Add to that the diverse regulatory landscape– in particular, the passage of the Dodd-Frank Act and over-the-counter (OTC) clearing reforms which make further demands of financial institutions – and the data problem is only intensifying.

Between navigating siloed technology systems and strained infrastructures that are nearing capacity, the silver bullet for banks to control their information lies in implementing the right information management practices. These span data categorisation, data collection, defensible deletion and compliance monitoring, and are crucial to supporting banks in surfacing the necessary data and help them in preparations for the next wave of regulation.

Putting these processes in place requires three data management steps.

Knowing What You’ve Got

Mike Lines

Mike Lines

As banks develop a sustainable solution to their growing data problem, the first step is for them to identify information by determining what data can be deleted, what must be kept as a business record and which items sit within the grey area in between. For many chief information officers, organising data within three buckets represents a valuable step toward controlling the surge in data.

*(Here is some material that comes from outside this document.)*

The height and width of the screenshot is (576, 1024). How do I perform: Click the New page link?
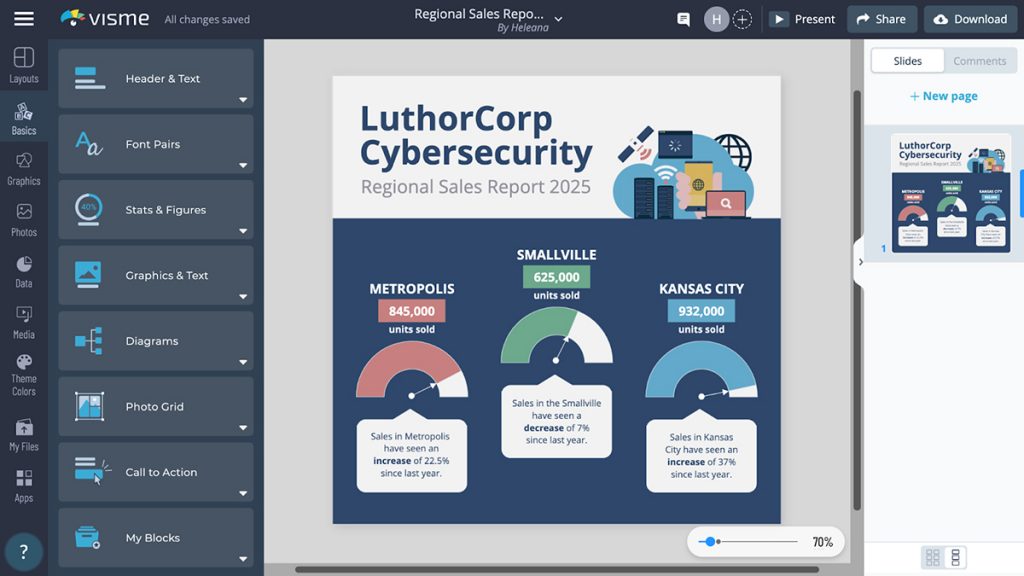[943, 96]
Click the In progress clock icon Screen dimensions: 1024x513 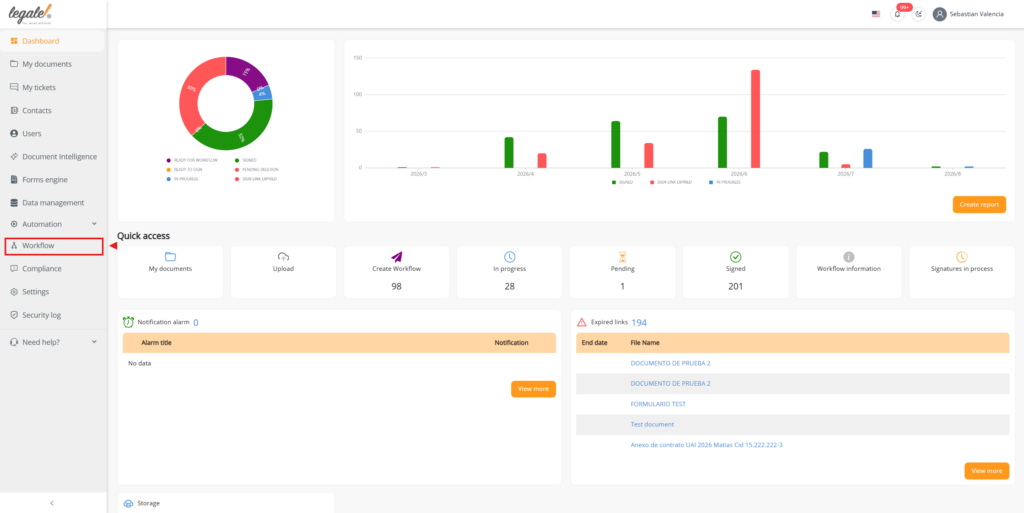pos(509,256)
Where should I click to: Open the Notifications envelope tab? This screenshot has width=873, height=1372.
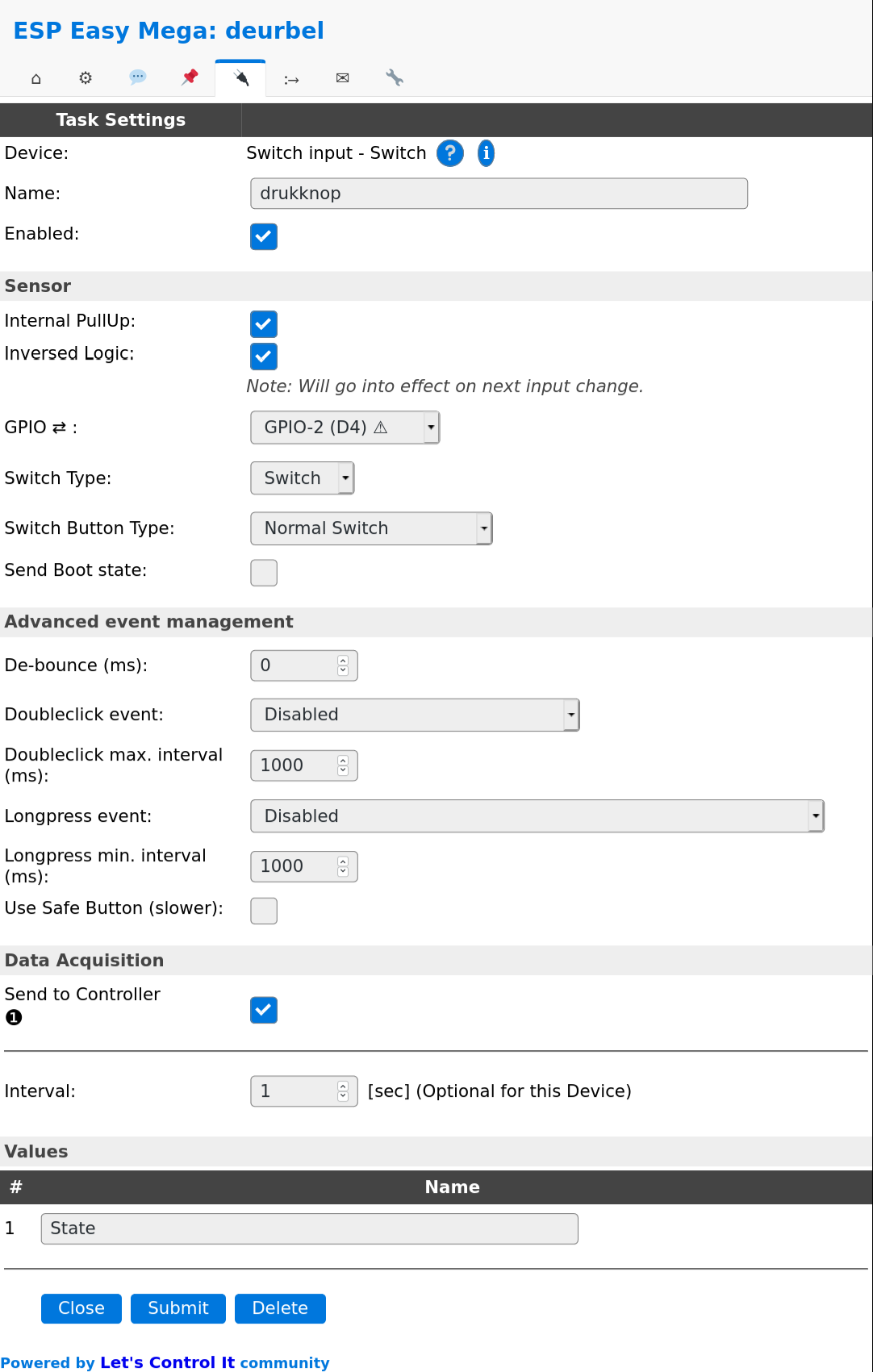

While historically manual classification has been the more traditional approach, automated classification systems are growing in popularity as the data volumes increase. Employees simply cannot devote the time needed to review mountains of data to make individual decisions regarding content categorisation, placement and classification. But with automated systems, banks can apply rules to their information. These rules can either provide mass classification or specific attribute capture – streamlining the data retrieval process for regulatory reporting, fire drills, eDiscovery processes and litigation.

To Keep or Not to Keep?

Once banks have categorised their data and isolated the insignificant information, the next step is to delete it. Though it’s natural for banks to want to retain all information, especially as regulations are forcing banks to become more and more transparent, data retention creates its own problem: risk. With mass data retention, more personally identifiable information is made available, leaving this data vulnerable to a data breach. Equally, retaining this data means wasting valuable time that could be spent reviewing the useful information.

Having tools in place that sort through and automatically delete petabytes of data can ensure organisations keep the correct data that will drive business insight and meet –compliance and regulatory guidelines.

Data analysis and risk management

The final step to better data management lies in surfacing valuable data for business users. Machine-learning tools enable banks to understand their most important client agreements through the collection of data from highly complex derivatives contracts, removing the need for manual processes.

Using automated collection of legal and eligibility data from OTC derivatives agreements, banks can surface highly granular data at a low cost to multiple data consumers – legal, credit, collateral and front office.

While in the past banks may have questioned whether this automation was necessary, recent events have highlighted that manual error has become too much of a risk. There have even been instances in which banks have lost over $25 million in a single trade, due to issues such as using the wrong interest rates, posting the wrong type of collateral, or being arbitraged by competitors.

Moving forward, knowing how to make the most effective use of data capture tools for data management will be critical for financial institutions to handle this risk and extract the data they need for collateral optimisation. This will enable the front office to price trades more competitively and help treasury and credit managers gain a better understanding of liquidity and the exposures that regulations require. Only through this can banks be certain that manual errors cannot creep in and put banking practice in danger.